Stored data entries
..........

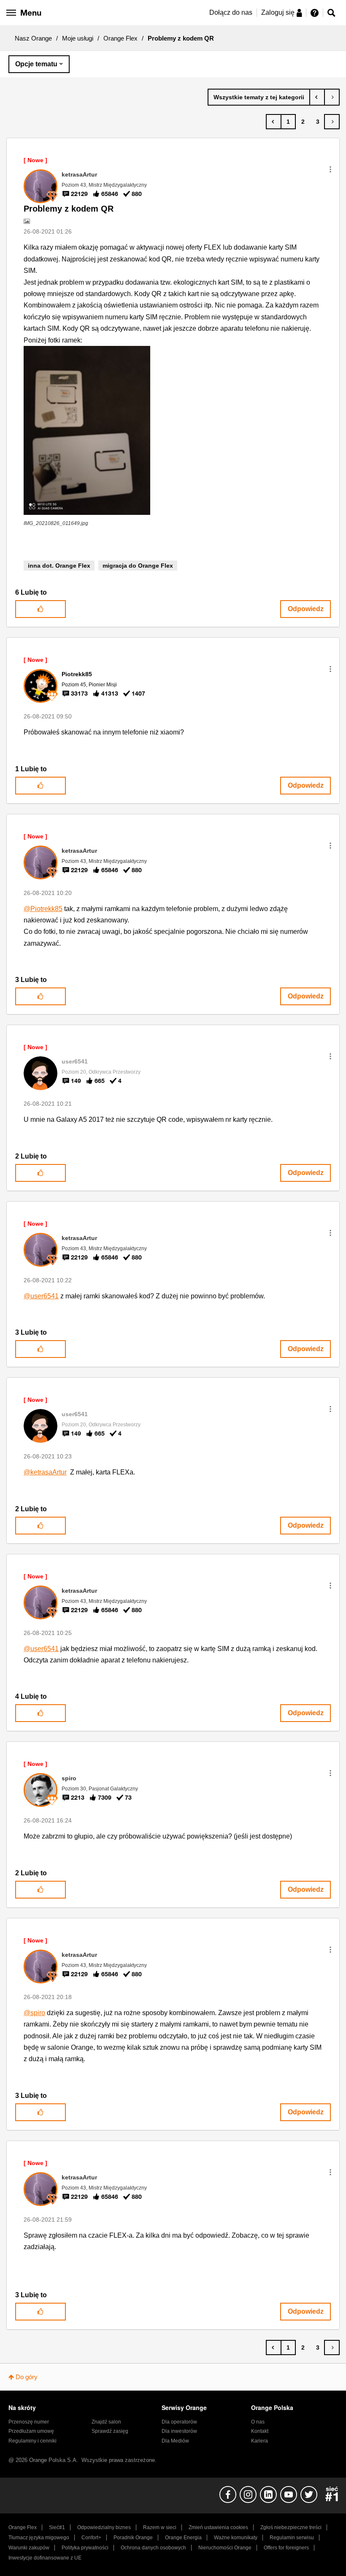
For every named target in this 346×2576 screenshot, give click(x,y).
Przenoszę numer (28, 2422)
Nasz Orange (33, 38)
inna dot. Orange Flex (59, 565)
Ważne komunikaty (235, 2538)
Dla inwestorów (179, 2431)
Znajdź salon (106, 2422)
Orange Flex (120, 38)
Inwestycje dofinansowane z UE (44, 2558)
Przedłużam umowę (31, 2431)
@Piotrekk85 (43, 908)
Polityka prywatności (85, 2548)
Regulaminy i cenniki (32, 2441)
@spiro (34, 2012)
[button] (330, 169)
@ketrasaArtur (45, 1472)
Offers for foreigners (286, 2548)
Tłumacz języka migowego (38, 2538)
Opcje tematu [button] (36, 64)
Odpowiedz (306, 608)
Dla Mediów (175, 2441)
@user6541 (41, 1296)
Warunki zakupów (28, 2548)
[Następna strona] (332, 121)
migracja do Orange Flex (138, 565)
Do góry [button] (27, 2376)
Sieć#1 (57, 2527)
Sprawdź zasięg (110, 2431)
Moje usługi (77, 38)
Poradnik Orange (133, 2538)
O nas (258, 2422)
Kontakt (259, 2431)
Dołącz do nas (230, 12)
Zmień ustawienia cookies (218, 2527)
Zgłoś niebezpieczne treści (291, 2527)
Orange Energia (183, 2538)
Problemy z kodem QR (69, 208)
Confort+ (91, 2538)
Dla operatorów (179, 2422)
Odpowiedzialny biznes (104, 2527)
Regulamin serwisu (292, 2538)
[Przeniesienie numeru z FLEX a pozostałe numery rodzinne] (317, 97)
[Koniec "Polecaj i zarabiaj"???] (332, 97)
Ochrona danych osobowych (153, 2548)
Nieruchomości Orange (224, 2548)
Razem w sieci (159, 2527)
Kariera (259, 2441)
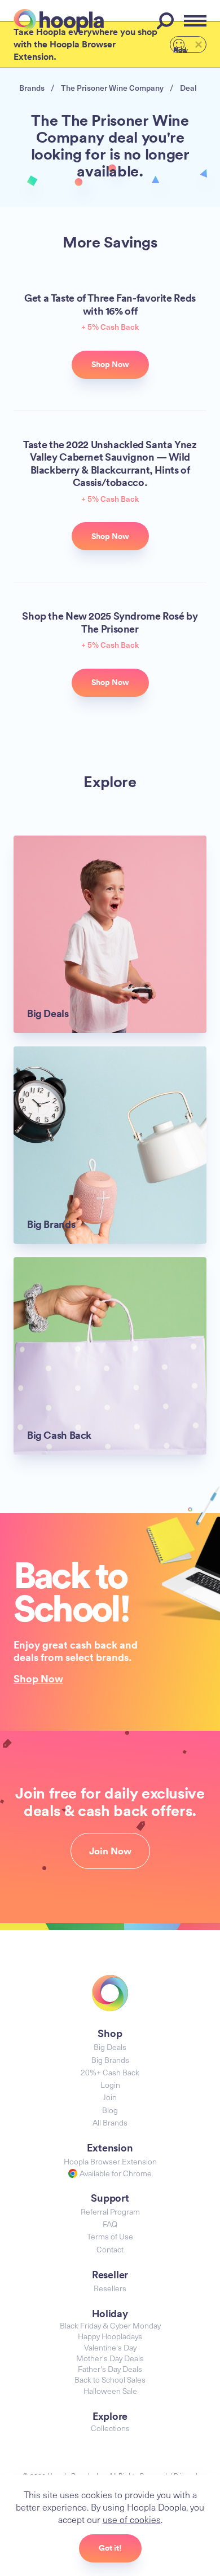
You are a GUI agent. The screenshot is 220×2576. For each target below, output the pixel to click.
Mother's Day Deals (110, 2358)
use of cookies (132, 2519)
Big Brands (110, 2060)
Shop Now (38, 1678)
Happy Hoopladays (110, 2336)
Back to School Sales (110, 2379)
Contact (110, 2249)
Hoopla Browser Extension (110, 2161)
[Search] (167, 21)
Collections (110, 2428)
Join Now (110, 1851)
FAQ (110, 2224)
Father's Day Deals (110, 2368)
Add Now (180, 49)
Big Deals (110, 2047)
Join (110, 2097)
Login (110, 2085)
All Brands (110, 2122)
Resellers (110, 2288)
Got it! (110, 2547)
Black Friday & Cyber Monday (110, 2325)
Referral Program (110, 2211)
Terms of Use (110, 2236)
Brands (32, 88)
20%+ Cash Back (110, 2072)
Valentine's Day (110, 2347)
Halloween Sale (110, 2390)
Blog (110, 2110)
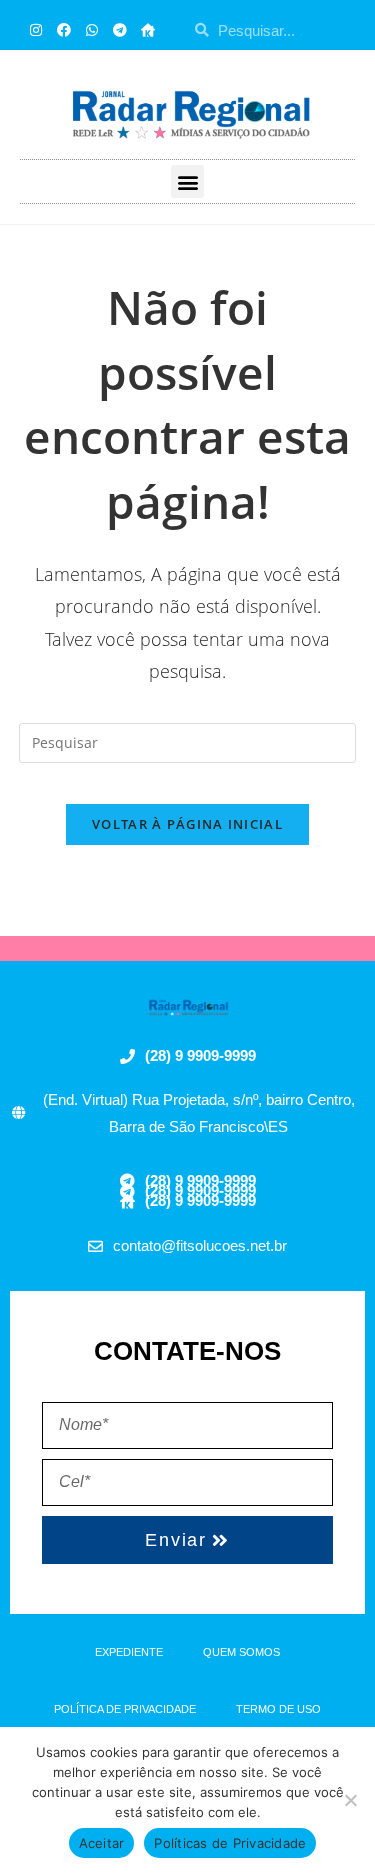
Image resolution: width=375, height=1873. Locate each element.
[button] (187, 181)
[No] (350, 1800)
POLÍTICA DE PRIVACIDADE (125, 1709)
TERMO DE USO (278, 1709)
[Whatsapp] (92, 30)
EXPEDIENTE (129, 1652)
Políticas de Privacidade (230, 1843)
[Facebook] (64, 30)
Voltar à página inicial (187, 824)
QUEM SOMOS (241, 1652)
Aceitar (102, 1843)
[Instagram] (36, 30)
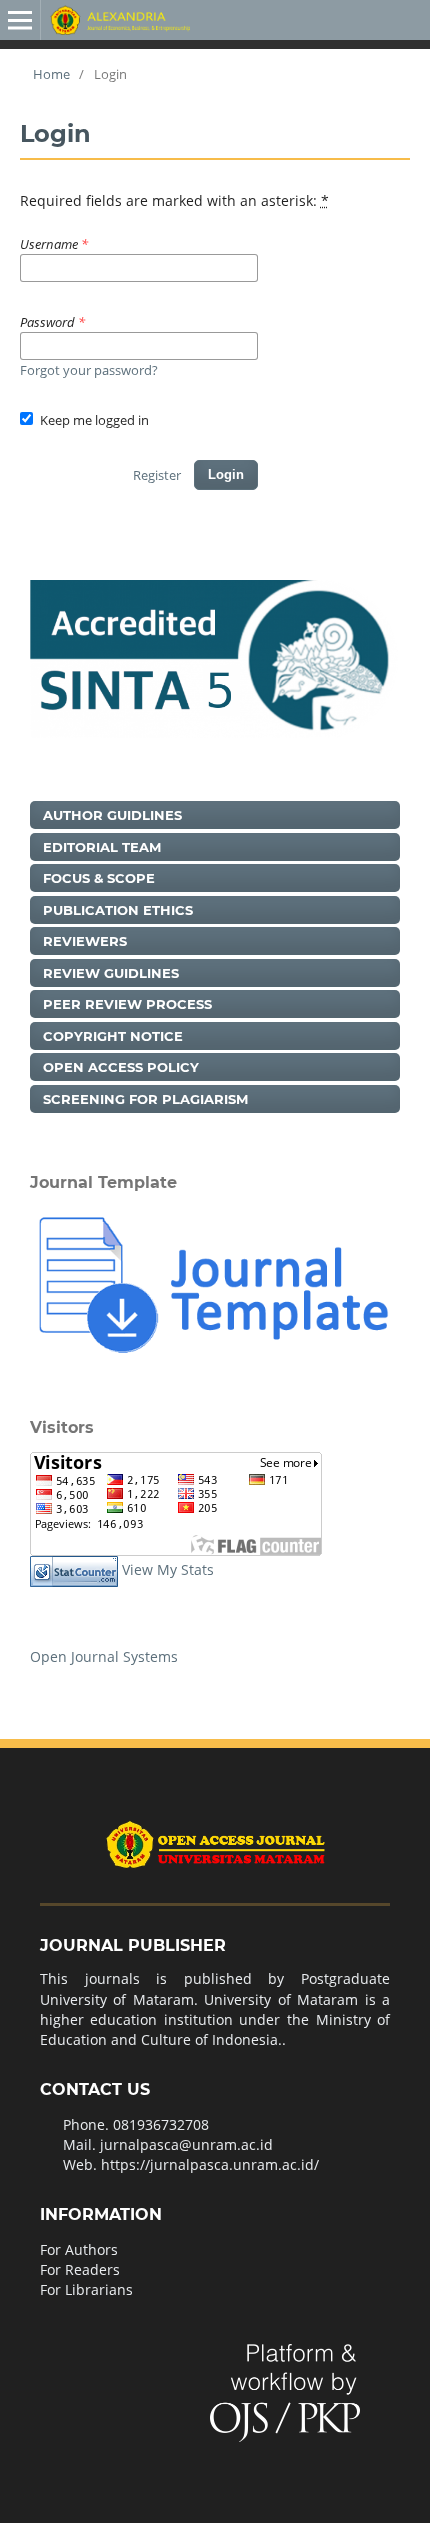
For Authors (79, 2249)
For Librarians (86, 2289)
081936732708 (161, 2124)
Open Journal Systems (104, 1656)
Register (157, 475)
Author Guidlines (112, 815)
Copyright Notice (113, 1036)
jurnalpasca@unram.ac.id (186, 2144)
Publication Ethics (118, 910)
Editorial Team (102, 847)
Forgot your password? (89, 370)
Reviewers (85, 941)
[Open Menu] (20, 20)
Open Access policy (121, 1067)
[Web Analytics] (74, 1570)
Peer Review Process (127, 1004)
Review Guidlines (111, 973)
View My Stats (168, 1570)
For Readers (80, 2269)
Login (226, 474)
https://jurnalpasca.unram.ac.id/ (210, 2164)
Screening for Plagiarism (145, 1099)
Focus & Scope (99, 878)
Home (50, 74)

..........

■ ASSIGNMENT
Repeat the data exactly in full, omitting its pictures.

■ TASK SOLUTION
For every named target in this 346×2576 screenshot, give click(x,y).
Przenoszę numer (28, 2422)
Nasz Orange (33, 38)
inna dot. Orange Flex (59, 565)
Ważne komunikaty (235, 2538)
Dla inwestorów (179, 2431)
Znajdź salon (106, 2422)
Orange Flex (120, 38)
Inwestycje dofinansowane z UE (44, 2558)
Przedłużam umowę (31, 2431)
@Piotrekk85 (43, 908)
Polityka prywatności (85, 2548)
Regulaminy i cenniki (32, 2441)
@spiro (34, 2012)
[button] (330, 169)
@ketrasaArtur (45, 1472)
Offers for foreigners (286, 2548)
Tłumacz języka migowego (38, 2538)
Opcje tematu [button] (36, 64)
Odpowiedz (306, 608)
Dla Mediów (175, 2441)
@user6541 (41, 1296)
Warunki zakupów (28, 2548)
[Następna strona] (332, 121)
migracja do Orange Flex (138, 565)
Do góry [button] (27, 2376)
Sieć#1 (57, 2527)
Sprawdź zasięg (110, 2431)
Moje usługi (77, 38)
Poradnik Orange (133, 2538)
O nas (258, 2422)
Kontakt (259, 2431)
Dołącz do nas (230, 12)
Zmień ustawienia cookies (218, 2527)
Zgłoś niebezpieczne treści (291, 2527)
Orange Energia (183, 2538)
Problemy z kodem QR (69, 208)
Confort+ (91, 2538)
Dla operatorów (179, 2422)
Odpowiedzialny biznes (104, 2527)
Regulamin serwisu (292, 2538)
[Przeniesienie numeru z FLEX a pozostałe numery rodzinne] (317, 97)
[Koniec "Polecaj i zarabiaj"???] (332, 97)
Ochrona danych osobowych (153, 2548)
Nieruchomości Orange (224, 2548)
Razem w sieci (159, 2527)
Kariera (259, 2441)
You are a GUI agent. The screenshot is 220×2576. For each target below, output the pixel to click.
Mother's Day Deals (110, 2358)
use of cookies (132, 2519)
Big Brands (110, 2060)
Shop Now (38, 1678)
Happy Hoopladays (110, 2336)
Back to School Sales (110, 2379)
Contact (110, 2249)
Hoopla Browser Extension (110, 2161)
[Search] (167, 21)
Collections (110, 2428)
Join Now (110, 1851)
FAQ (110, 2224)
Father's Day Deals (110, 2368)
Add Now (180, 49)
Big Deals (110, 2047)
Join (110, 2097)
Login (110, 2085)
All Brands (110, 2122)
Resellers (110, 2288)
Got it! (110, 2547)
Black Friday & Cyber Monday (110, 2325)
Referral Program (110, 2211)
Terms of Use (110, 2236)
Brands (32, 88)
20%+ Cash Back (110, 2072)
Valentine's Day (110, 2347)
Halloween Sale (110, 2390)
Blog (110, 2110)
Image resolution: width=375, height=1873. Locate each element.
[button] (187, 181)
[No] (350, 1800)
POLÍTICA DE PRIVACIDADE (125, 1709)
TERMO DE USO (278, 1709)
[Whatsapp] (92, 30)
EXPEDIENTE (129, 1652)
Políticas de Privacidade (230, 1843)
[Facebook] (64, 30)
Voltar à página inicial (187, 824)
QUEM SOMOS (241, 1652)
Aceitar (102, 1843)
[Instagram] (36, 30)
For Authors (79, 2249)
For Librarians (86, 2289)
081936732708 (161, 2124)
Open Journal Systems (104, 1656)
Register (157, 475)
Author Guidlines (112, 815)
Copyright Notice (113, 1036)
jurnalpasca@unram.ac.id (186, 2144)
Publication Ethics (118, 910)
Editorial Team (102, 847)
Forgot your password? (89, 370)
Reviewers (85, 941)
[Open Menu] (20, 20)
Open Access policy (121, 1067)
[Web Analytics] (74, 1570)
Peer Review Process (127, 1004)
Review Guidlines (111, 973)
View My Stats (168, 1570)
For Readers (80, 2269)
Login (226, 474)
https://jurnalpasca.unram.ac.id/ (210, 2164)
Screening for Plagiarism (145, 1099)
Focus & Scope (99, 878)
Home (50, 74)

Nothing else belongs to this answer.